FABRE'S THE LIFE OF THE SPIDER

I've been rereading J. Henri Fabre's classic The Life of the Spider, first published 1913, and accessible for free at http://www.efabre.net/fabre/electronictexts/the-life-spider

Throughout the book Fabre expresses his astonishment at how consistently spiders display complex and sophisticated behavior, yet are grotesquely dumb.

For example, a spider constructs an ingenious egg sac, attaches it to spinnerets at her rear end, and sets about dragging the sac after her for what may be months as she searches for prey and passes into and out of her burrow innumerable times, until the sac hatches. One is amazed at her dedication to the sac. Yet, snip the silken threads holding the sac in place, remove the sac, and offer the mother a piece of cork of the sac's size, and the mother eagerly attaches the cork, and continues her career of dragging it about. Another spider of a different species forms an egg sac, but in the process is disturbed, misses her nest as she lays here eggs, but when time comes to cover the nest, the poor creature can't look at her empty nest and understand that there's no sense to continuing her work; She finishes every last detail, wasting considerable time and energy.

Fabre's stories reminded me how I felt years ago when I learned that if a Song Sparrow is prevented from hearing the song of its species during all of its upbringing, it will nonetheless grow up to sing in a way that most birders would say is a little rough, but recognizably a Song Sparrow song. Similarly, when a female Canvasback duck is about a year old and builds her first nest, that nest is exactly like all other Canvasback nests, even if she has been kept in isolation, and couldn't have learned Canvasback nest-building design from another duck.

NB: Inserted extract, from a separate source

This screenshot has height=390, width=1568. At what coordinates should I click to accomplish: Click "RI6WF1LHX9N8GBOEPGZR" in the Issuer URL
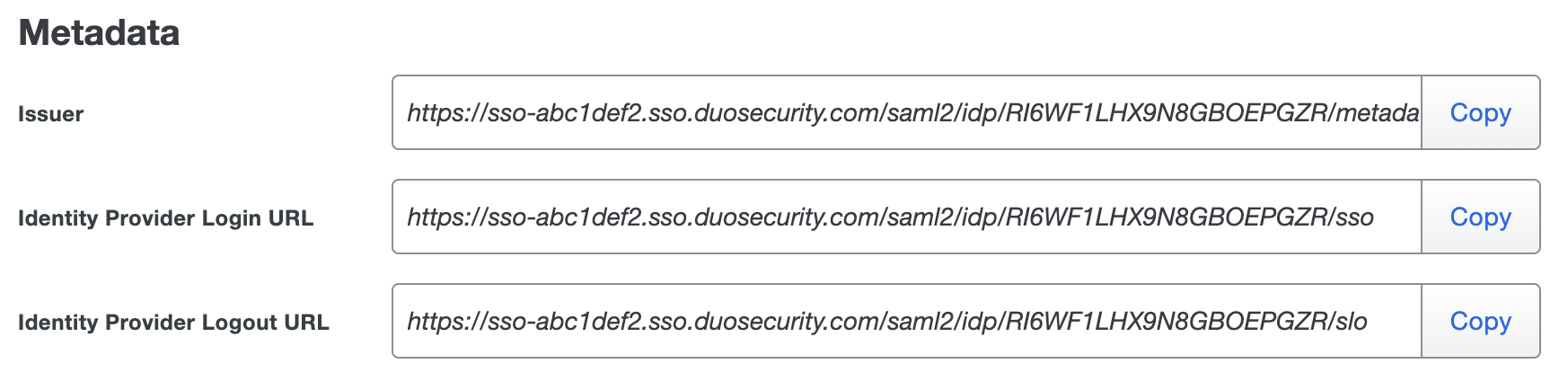coord(1167,113)
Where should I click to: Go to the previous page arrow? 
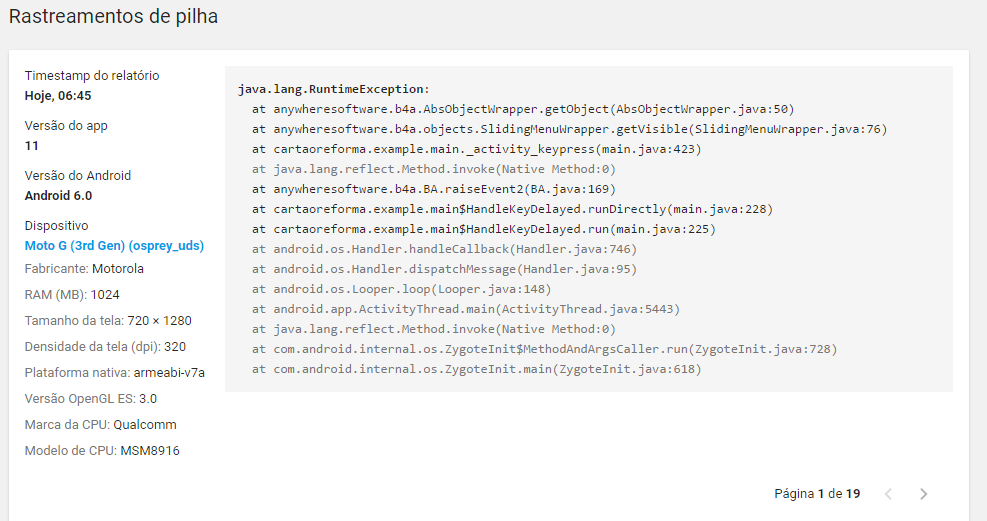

Learning this, I had to wonder: If information encoded in DNA can put a specific song, and a specific kind of nest, into a little bird, then what can such information encoded in my own DNA be doing to me?

For decades I wondered about that, and as my learning and experience increased I realized that less and less of my own behavior, thinking and feeling was free of dispositions rooted in programming encoded in my DNA. Nowadays, if I had to say how much of my everyday behavior is completely free of my genetic programming, I'd say that it's less than 0.1% -- that 99.9% of my behavior springs from programming in my genes.

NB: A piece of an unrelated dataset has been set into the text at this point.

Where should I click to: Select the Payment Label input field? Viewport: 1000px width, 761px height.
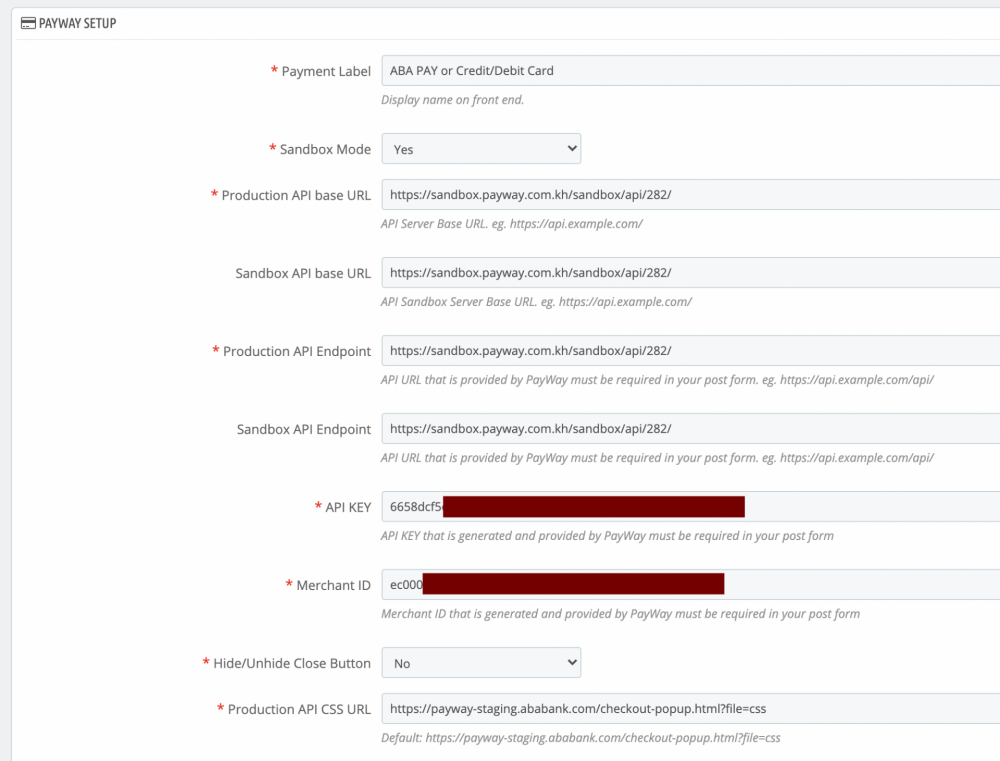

During the years of thinking about the issue, however, I've never been able to explain why it was even worth thinking about the matter. After all, even if humans and all other living things are just robots obeying programming in our genes, what good does knowing about it do us? Our experience as humans on Earth will continue as always, plus there's not much we can do about the situation, anyway.

But, this week, thanks to Fabre nudging me to think on the matter once again with his spider stories, I've ended up glimpsing an answer to the above question of "Why even think about it?"

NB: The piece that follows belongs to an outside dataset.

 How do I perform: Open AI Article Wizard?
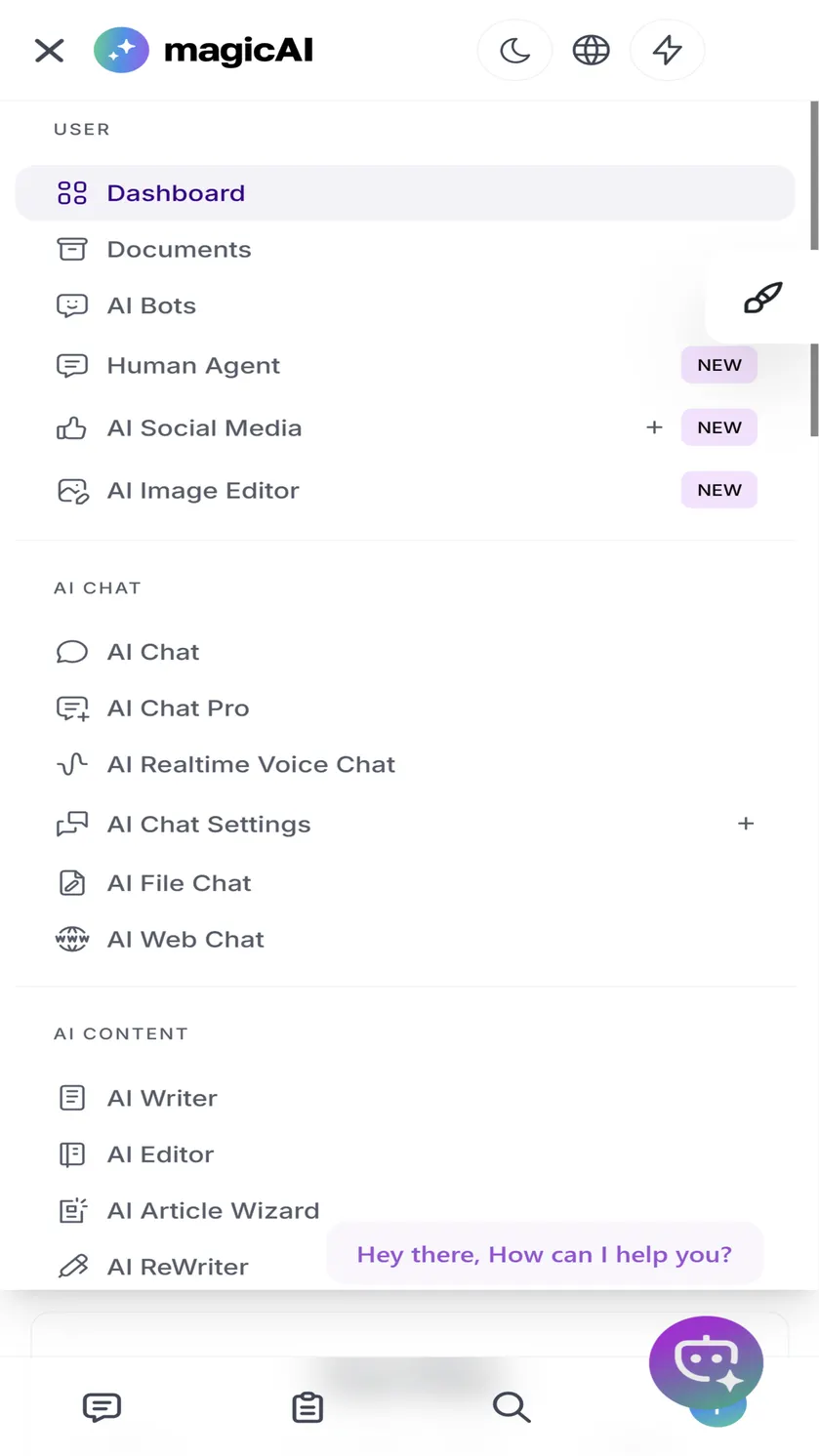pyautogui.click(x=405, y=1210)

It's because, once you settle on a number like 99.9%, the next step is to wonder about the remaining 0.1% -- that tiny part of my being that still seems to me to be completely independent of my DNA's programming.

And this week as I've done that, I've been surprised to recognize this: That an important reason I persist in believing that at least a little of "me" is something beyond programming, is because of something first experienced many years ago when I was studying meditation.

During meditation, when I and many others go deep inside ourselves, we find something that, though indescribable, could be cartoonized as a glowing presence with undefined borders, suspended in nothingness. It's just a profound is-ness.

The more I think about it, the more it seems that this glowing presence within must be the same in everyone who has found it -- not just identical, but the very same presence -- because it's our attachment point, a kind of umbilicus, with the One Thing spoken of in recent Newsletters.

On this side of the radiant is-ness, there's a Universe of birth and death, predator and prey, male and female, and all the programmed rest, including 99.9% of human being, thinking and feeling. However, that remaining 0.1% of our doing, thinking and feeling is that part of us transcending everyday life, the part inspired by the One Thing glowing within each of us.

That insight achieved, the spiritual task becomes to learn to identify that inspired 0.1% of our lives and to nurture it, maybe to the point of expanding it to 0.2%.